To support both C and CUDA implementations, we can optionally check the input tensors:
if input:type() == 'torch.FloatTensor' then cpu.test_identity_module_updateGradInput(5, input:size():data(), input:data(), gradOutput:data(), self.gradInput:data()) elseif input:type() == 'torch.CudaTensor' then gpu.test_identity_module_updateGradInput(5, input:size():data(), input:data(), gradOutput:data(), self.gradInput:data()) end
which assumes the CUDA library to be loaded into gpu
as done for the C implementations.
Conclusion
Overall, the provided template allows to easily implement Torch modules in C and CUDA without any additional dependencies or knowledge about the Torch core.
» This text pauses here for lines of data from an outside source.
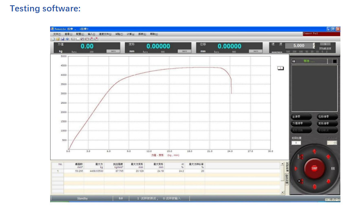
Task: Open the 帮助 (Help) menu
Action: tap(153, 34)
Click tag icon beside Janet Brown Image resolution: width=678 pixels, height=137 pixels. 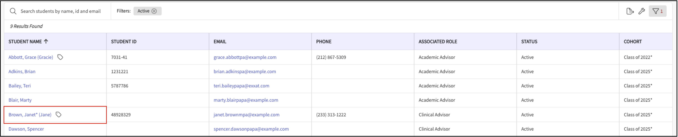pyautogui.click(x=59, y=115)

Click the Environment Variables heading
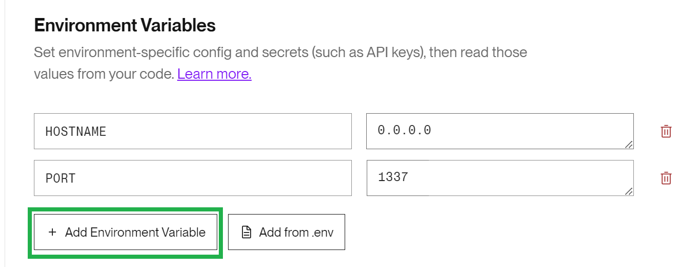[125, 25]
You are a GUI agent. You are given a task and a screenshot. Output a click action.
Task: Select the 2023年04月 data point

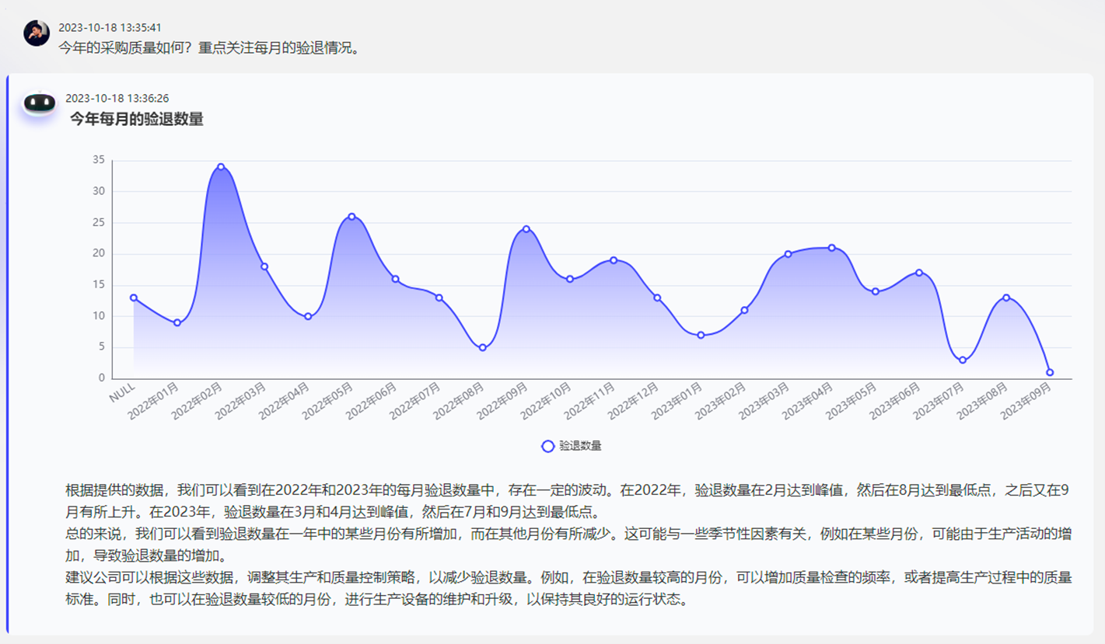click(x=831, y=248)

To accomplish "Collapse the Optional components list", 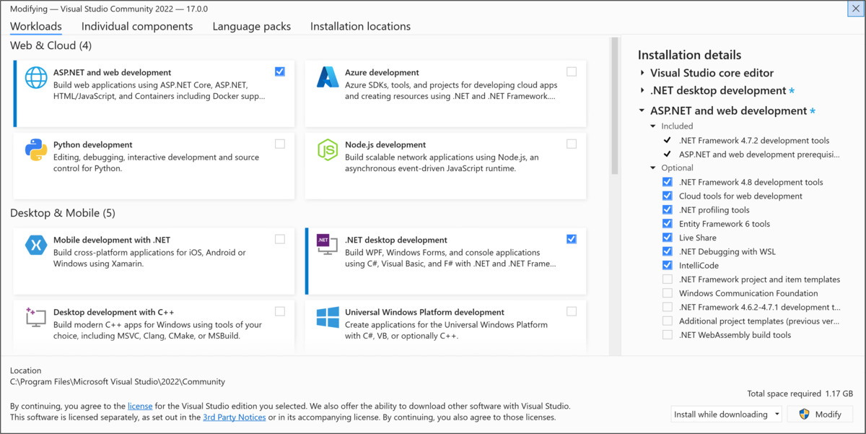I will point(652,168).
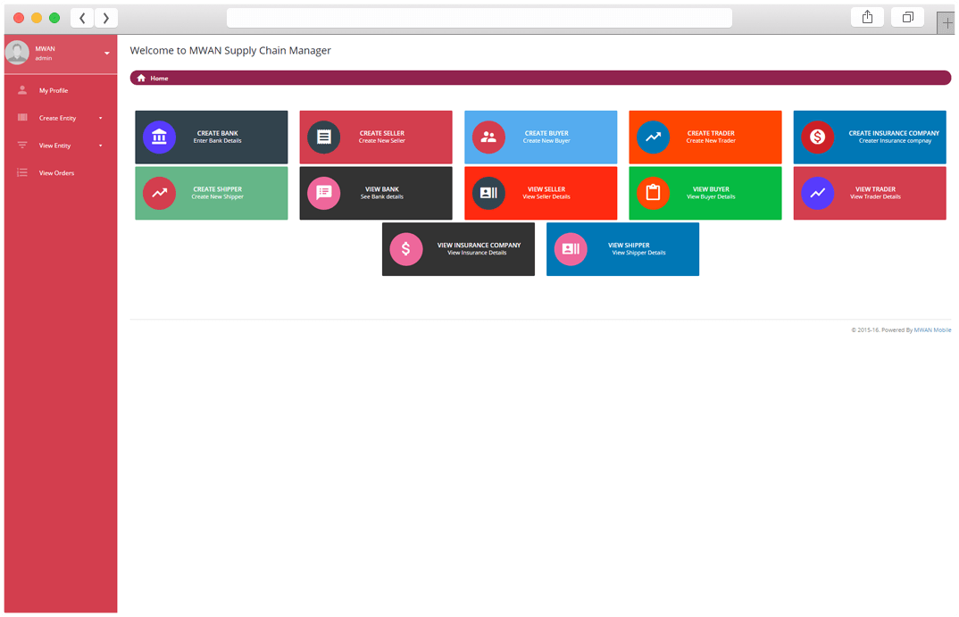The image size is (959, 617).
Task: Click the View Shipper ID card icon
Action: pyautogui.click(x=571, y=249)
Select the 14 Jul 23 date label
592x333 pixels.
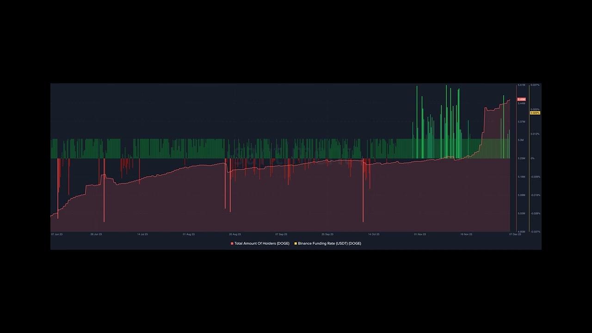tap(142, 234)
Furthermore, the template is very flexible as external libraries can easily be integrated; this allows to re-use existing implementations of complex operations. Finally, the Torch module is very efficient as the C/CUDA implementations can directly access the underlying data of Torch tensors. This allows to perform data management — in large parts — in LUA; external libraries (for example, Eigen) may also directly access this data without the need of needlessly copying large tensors.